3. Choisir et documenter tes matériaux
Conserve les références précises de tes tissus, rembourrages, fils et accessoires, ainsi que les documents fournis par tes fournisseurs. Ils pourront notamment être utiles pour démontrer la conformité des matériaux utilisés.
4. Déterminer la procédure d’évaluation de conformité adaptée
Selon les caractéristiques de ton produit et les normes harmonisées applicables, une procédure de contrôle interne peut être possible ou un examen CE de type peut être nécessaire.
5. Constituer ta documentation
La conformité doit pouvoir être démontrée et documentée. Il faut notamment conserver les informations permettant d’identifier le produit, sa conception, ses matériaux, sa fabrication et les éléments justifiant sa conformité.
6. Établir la déclaration CE de conformité
Une fois la procédure d’évaluation de conformité terminée, le fabricant établit la déclaration CE de conformité et assume la responsabilité de la conformité du jouet.
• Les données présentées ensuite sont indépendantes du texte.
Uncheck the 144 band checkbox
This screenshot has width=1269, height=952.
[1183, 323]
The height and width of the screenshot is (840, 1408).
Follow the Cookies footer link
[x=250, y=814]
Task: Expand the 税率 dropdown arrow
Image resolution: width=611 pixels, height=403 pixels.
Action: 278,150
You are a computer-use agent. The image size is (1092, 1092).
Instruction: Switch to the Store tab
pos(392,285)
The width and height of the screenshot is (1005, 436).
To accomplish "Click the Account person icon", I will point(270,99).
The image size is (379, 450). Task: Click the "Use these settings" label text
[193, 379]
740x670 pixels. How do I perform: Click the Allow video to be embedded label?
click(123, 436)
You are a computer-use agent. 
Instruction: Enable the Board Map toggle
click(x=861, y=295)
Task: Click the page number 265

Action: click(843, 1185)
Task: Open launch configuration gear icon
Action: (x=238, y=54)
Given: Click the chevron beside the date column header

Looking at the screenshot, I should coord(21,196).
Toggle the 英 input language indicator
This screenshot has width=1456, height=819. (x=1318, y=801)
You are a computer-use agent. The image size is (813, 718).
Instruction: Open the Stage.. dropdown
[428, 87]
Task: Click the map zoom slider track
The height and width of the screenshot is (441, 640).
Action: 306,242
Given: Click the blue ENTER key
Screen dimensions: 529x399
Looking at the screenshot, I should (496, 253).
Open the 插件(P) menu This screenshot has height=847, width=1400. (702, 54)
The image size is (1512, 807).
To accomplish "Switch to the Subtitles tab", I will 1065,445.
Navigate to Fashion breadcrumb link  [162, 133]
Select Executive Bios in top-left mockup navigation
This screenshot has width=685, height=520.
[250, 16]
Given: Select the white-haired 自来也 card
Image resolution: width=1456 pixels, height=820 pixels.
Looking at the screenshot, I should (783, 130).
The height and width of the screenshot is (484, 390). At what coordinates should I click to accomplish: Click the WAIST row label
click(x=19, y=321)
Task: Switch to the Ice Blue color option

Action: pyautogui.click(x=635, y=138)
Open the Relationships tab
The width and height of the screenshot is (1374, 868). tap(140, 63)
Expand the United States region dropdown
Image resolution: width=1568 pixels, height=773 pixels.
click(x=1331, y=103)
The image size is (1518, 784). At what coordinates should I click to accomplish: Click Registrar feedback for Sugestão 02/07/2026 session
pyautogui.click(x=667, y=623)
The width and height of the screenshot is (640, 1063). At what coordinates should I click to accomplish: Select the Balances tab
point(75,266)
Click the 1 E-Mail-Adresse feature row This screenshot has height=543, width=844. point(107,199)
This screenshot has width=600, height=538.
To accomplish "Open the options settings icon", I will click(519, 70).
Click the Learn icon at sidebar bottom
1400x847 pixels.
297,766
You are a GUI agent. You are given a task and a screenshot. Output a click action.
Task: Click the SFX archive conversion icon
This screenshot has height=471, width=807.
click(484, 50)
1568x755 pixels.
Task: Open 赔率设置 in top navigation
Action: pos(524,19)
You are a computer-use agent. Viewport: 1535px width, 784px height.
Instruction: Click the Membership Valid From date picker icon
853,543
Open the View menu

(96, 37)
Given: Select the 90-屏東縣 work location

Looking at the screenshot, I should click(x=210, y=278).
7. Préparer le marquage et les informations obligatoires
Le marquage CE doit être apposé avant la mise sur le marché. Selon le produit, d’autres informations et avertissements peuvent également être nécessaires.
👉 Le point important : ne commence pas par commander une étiquette CE. Commence par déterminer les exigences applicables à ta peluche et par documenter ta démarche de conformité.
Cette liste est volontairement simplifiée : les obligations exactes dépendent du produit, de son usage et de la procédure d’évaluation de conformité applicable. En cas de doute, mieux vaut se faire accompagner par une professionnelle de la réglementation des produits pour enfants.
En résumé
- Une peluche est un jouet dès qu’elle peut être perçue comme telle par un enfant — même en tant que « déco ».
- La conformité aux normes NF EN 71-1, 71-2 et 71-3 est obligatoire avant toute vente, quel que soit le canal (boutique en ligne, marché de créateurs, vide-grenier, dépôt-vente…).
- Vendre une peluche faite main sans cette conformité expose à des amendes, à la saisie des produits, voire à des poursuites.
- Le test doit être refait pour chaque tissu/couleur différent, ce qui impose de standardiser tes matières premières si tu veux vendre en série.
- Deux voies : l’autocontrôle (si tous tes composants sont déjà certifiés) ou le passage en laboratoire agréé.
Ces règles existent pour protéger les tout-petits, et c’est une bonne chose. Elles demandent un vrai investissement en temps et en argent quand on est une petite créatrice — mais elles ne sont pas insurmontables, surtout avec le bon accompagnement. L’idée n’est pas de te faire abandonner ton projet, mais d’avancer les yeux ouverts. D’ailleurs en parlant d’yeux, je te recommande cet article sur le choix des yeux en fonction de leur niveau de sécurité.
Sources citées dans cet article : directive 2009/48/CE (EUR-Lex), fiche pratique DGCCRF « La sécurité des jouets », Centexbel, et l’article de référence des Pies Bavardes sur les normes européennes et le marquage CE.